Script execution is very slow when trying to find all files and their owners on HP-UX box

Hi,

I have a HP-UX server were I need to list all the files in the entire file system, their directory path, last modified date, owner and group. I do not need to search the file contents. I created the script given below and I am excluding directories and files of type tmp, temp and log. The issue I am facing is the script runs very fast for some minutes but slows down and adds only 1 or 2 records per second. Is that normal or can this be expedited by some script tweeking? My server is supposed to have more than 500000 files and with this speed, script execution is taking too much time. I believe since I am not searching the file contents and only fetching the file name and some of its attributes, it should be very fast.

root_dir="/"

for dir in $(ls -d $root_dir*)
do

	for file in $(find $dir -type d \( -name '*tmp*' -o -name '*temp*' -o -name '*log*' \) -prune  -o -type f \( ! -name '*.log*' ! -name '*.LOG*' ! -name '*temp*' \) -print)
		 do
			last_modified_date=`ls -l $file | awk '{print $6, "", $7, "", $8}'`
			fileowner=`ls -l $file | awk '{print $3}'`
			filegroupowner=`ls -l $file | awk '{print $4}'`
			echo $(hostname),$(basename $file),$(dirname $file),$last_modified_date,$fileowner,$filegroupowner
		 done
done

I tried removing the print option but still the script execution is slow.

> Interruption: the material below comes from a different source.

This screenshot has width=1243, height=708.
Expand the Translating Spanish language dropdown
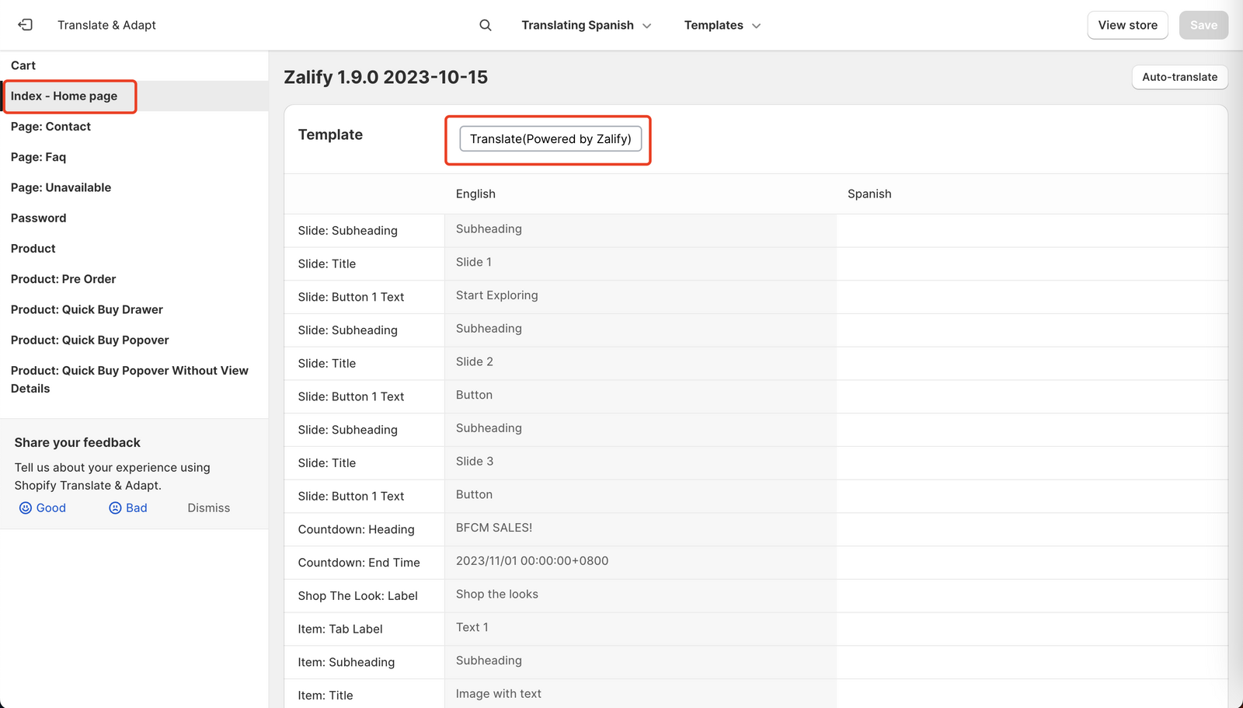pyautogui.click(x=587, y=25)
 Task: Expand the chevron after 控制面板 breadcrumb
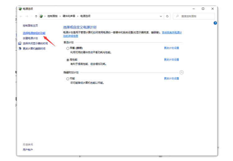[x=60, y=16]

What you are doing is known as "thrashing the disk", the sort of thing you're only supposed to do late at night when interactive users aren't around to experience the lagging. (i.e. how the locate database is updated).

Walking every single directory to call stat on every single individual file is never going to be fast, period. Your implementation is far from efficient but I don't think there's much improvement to be had since the wall you're hitting is your disk speed.

In addition to the many stat()s you do many fork()s.
Each call to external programs like ls, awk, hostname, basename, dirname is a fork().
The following has the number of fork's reduced:

# constant, evaluate once
hostname=$(hostname)
root_dir="/"

for dir in $root_dir*
do
  find "$dir" -type d \( -name '*tmp*' -o -name '*temp*' -o -name '*log*' \) -prune  -o -type f \( ! -name '*.[Ll][Oo][Gg]*' ! -name '*temp*' \) -exec ls -l {} + |
  while read permissions links owner groupowner size d1 d2 d3 filename
  do
    echo "$hostname,${filename##*/},${filename%/*},$d1 $d2 $d3,$owner,$groupowner"
  done
done
1 Like

And, as with your previous thread (Error while script execution - 0403-029 there is not enough memory available now), there is no need for the outer loop; let find do its job:

# constant, evaluate once
hostname=$(hostname)
root_dir="/"
find "$root_dir" -type d \( -name '*tmp*' -o -name '*temp*' -o -name '*log*' \) \
    -prune  -o -type f \( ! -name '*.[Ll][Oo][Gg]*' ! -name '*temp*' \) \
    -exec ls -l {} + |
while read permissions links owner groupowner size d1 d2 d3 filename
do  echo "$hostname,${filename##*/},${filename%/*},$d1 $d2 $d3,$owner,$groupowner"
done
1 Like

Thanks MadeInGermany/Don, I will try to optimize the script as per the suggestions provided.